• _ABOUT THIS TASK_: Skip the pictures and write out, word for word, the lines below from the one with "Image resolution: width=1426" through the one with "Task: Open the Cor de fundo selector", inclusive.

• _INFORMATION_:
.....
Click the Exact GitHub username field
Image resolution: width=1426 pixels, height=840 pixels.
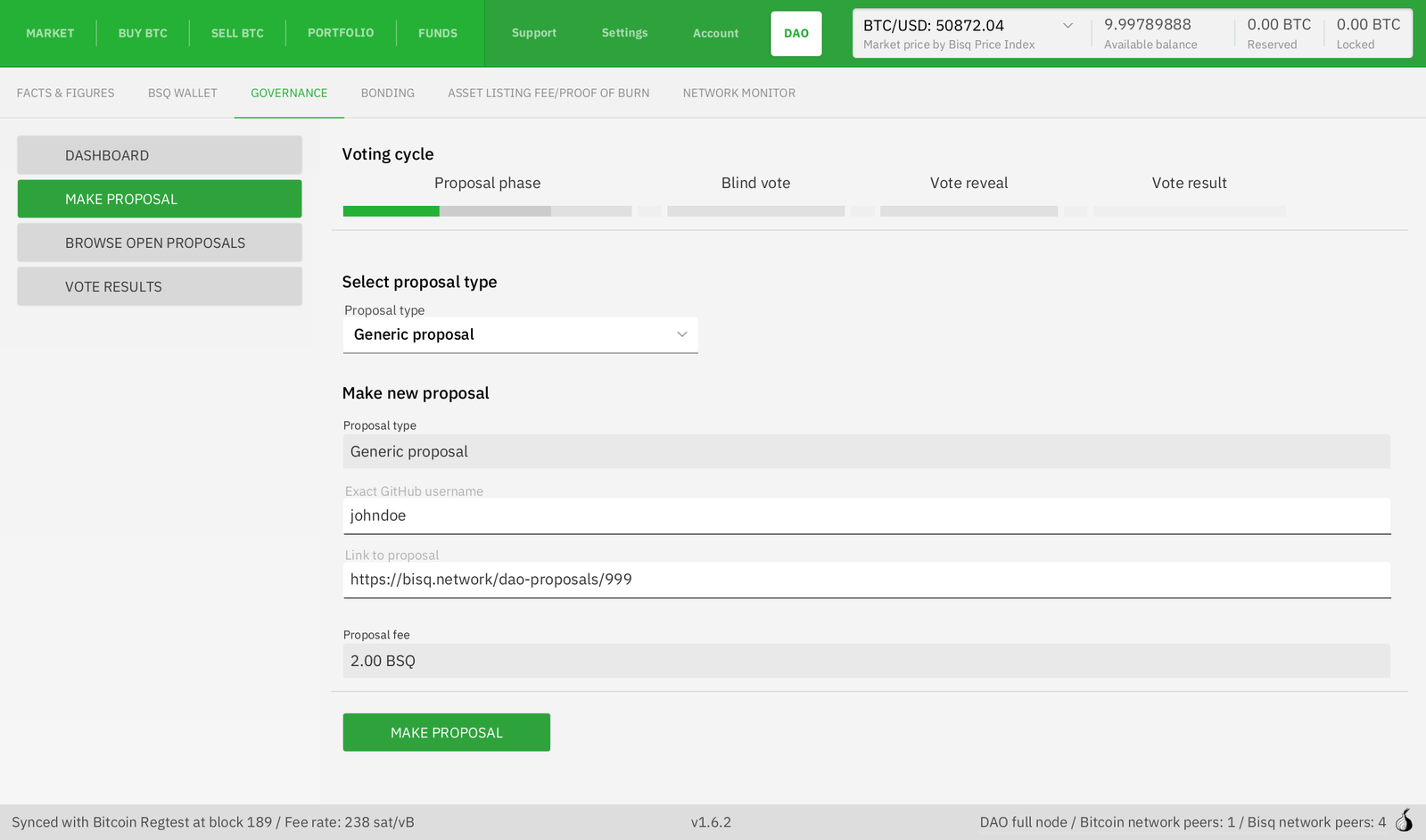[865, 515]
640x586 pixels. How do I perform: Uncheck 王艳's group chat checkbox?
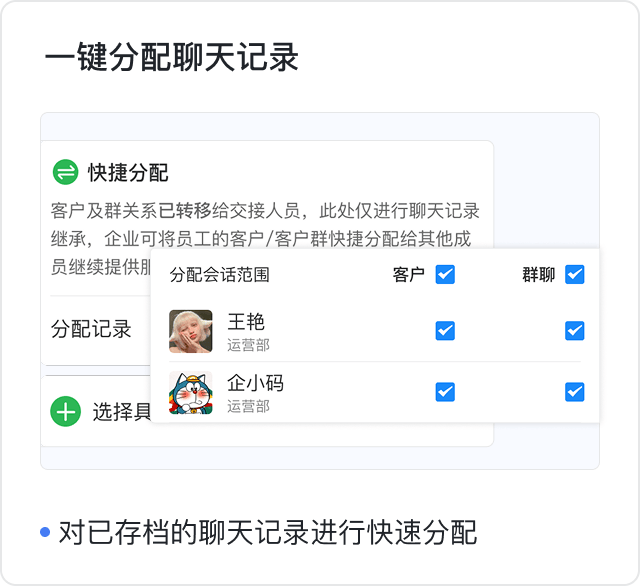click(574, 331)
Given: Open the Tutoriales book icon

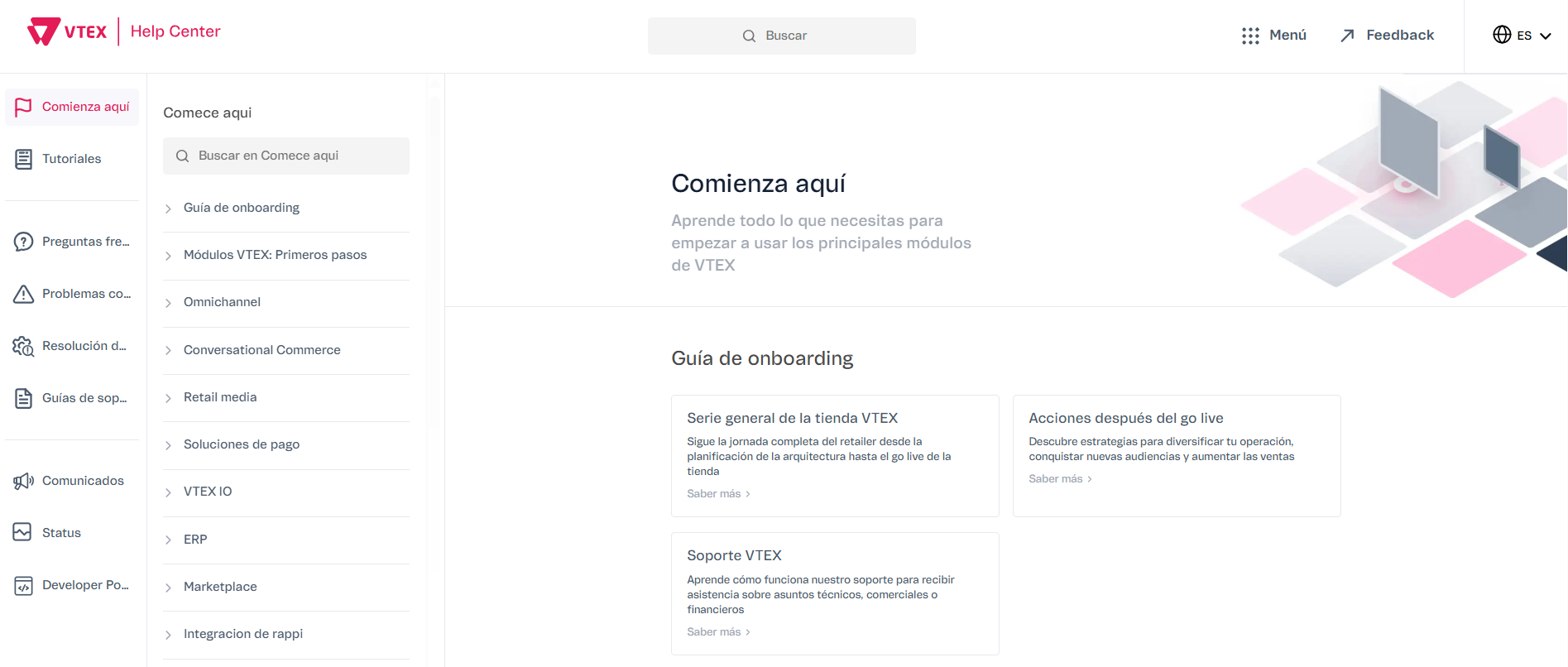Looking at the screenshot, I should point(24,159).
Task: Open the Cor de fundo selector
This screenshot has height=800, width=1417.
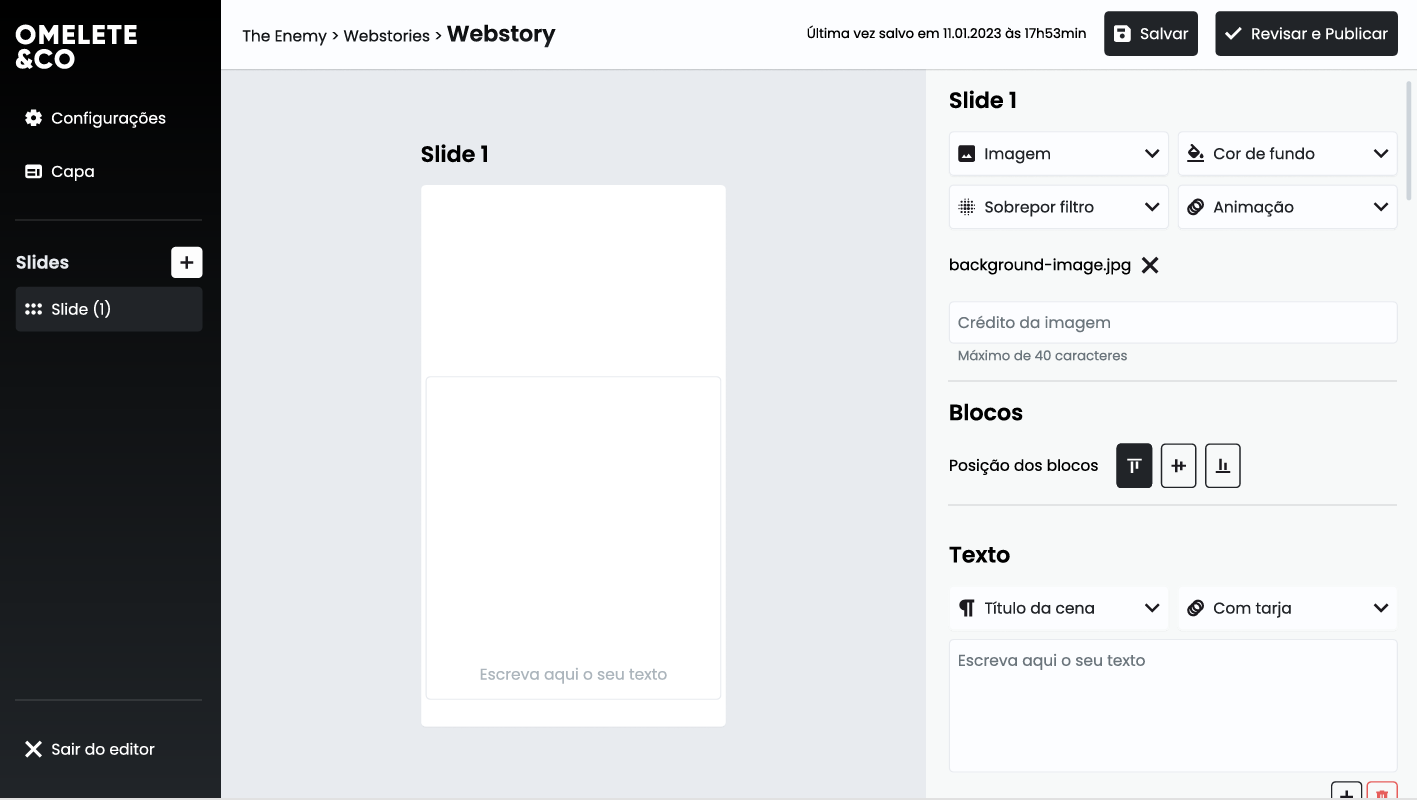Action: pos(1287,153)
.....
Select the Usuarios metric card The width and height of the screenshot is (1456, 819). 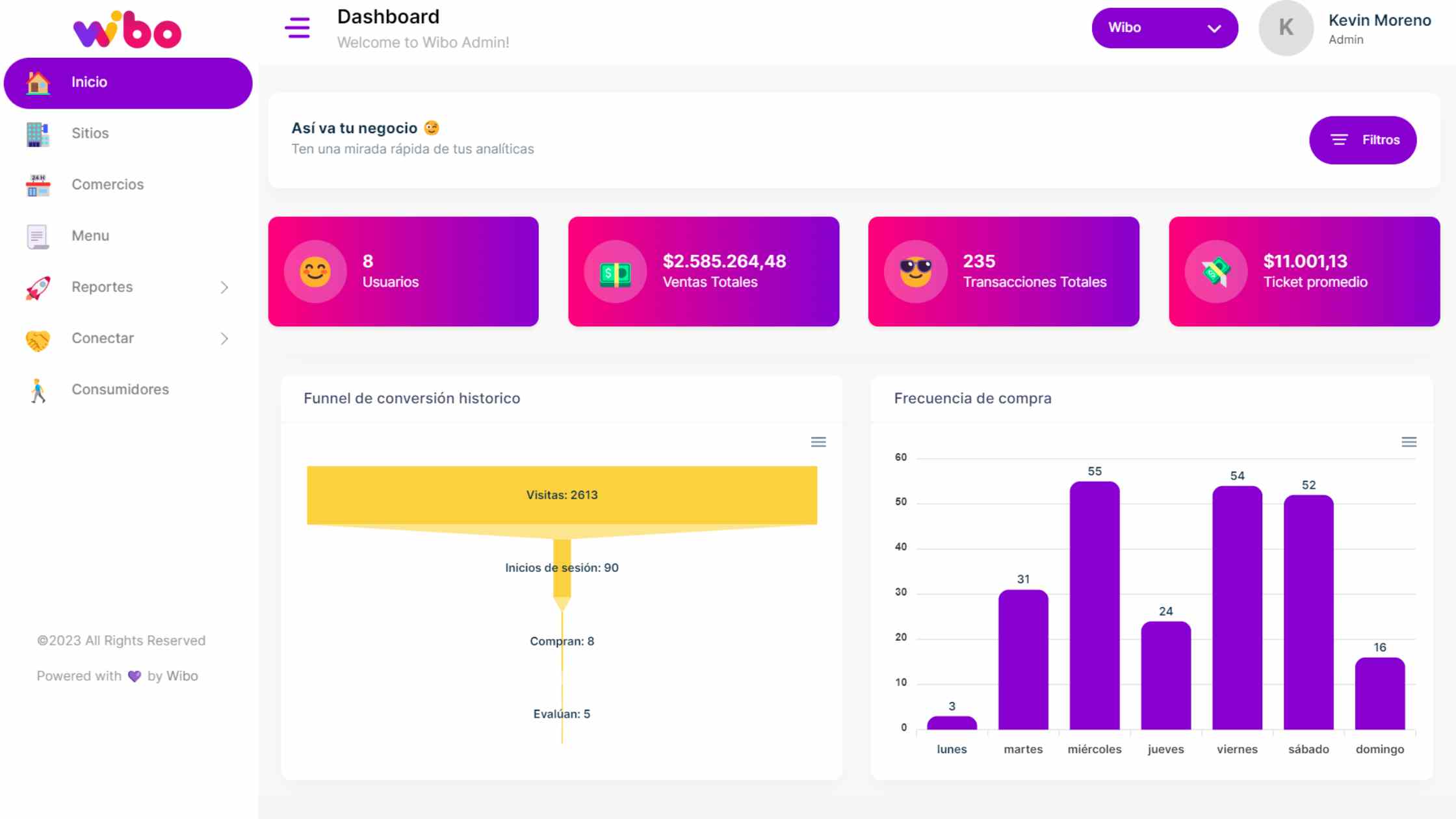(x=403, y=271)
.....
• _EXERCISE RESULT_:
Image resolution: width=1426 pixels, height=840 pixels.
[865, 515]
640x586 pixels. How do I perform: Uncheck 王艳's group chat checkbox?
click(574, 331)
Given: Open the Tutoriales book icon

Looking at the screenshot, I should point(24,159).
Task: Open the Cor de fundo selector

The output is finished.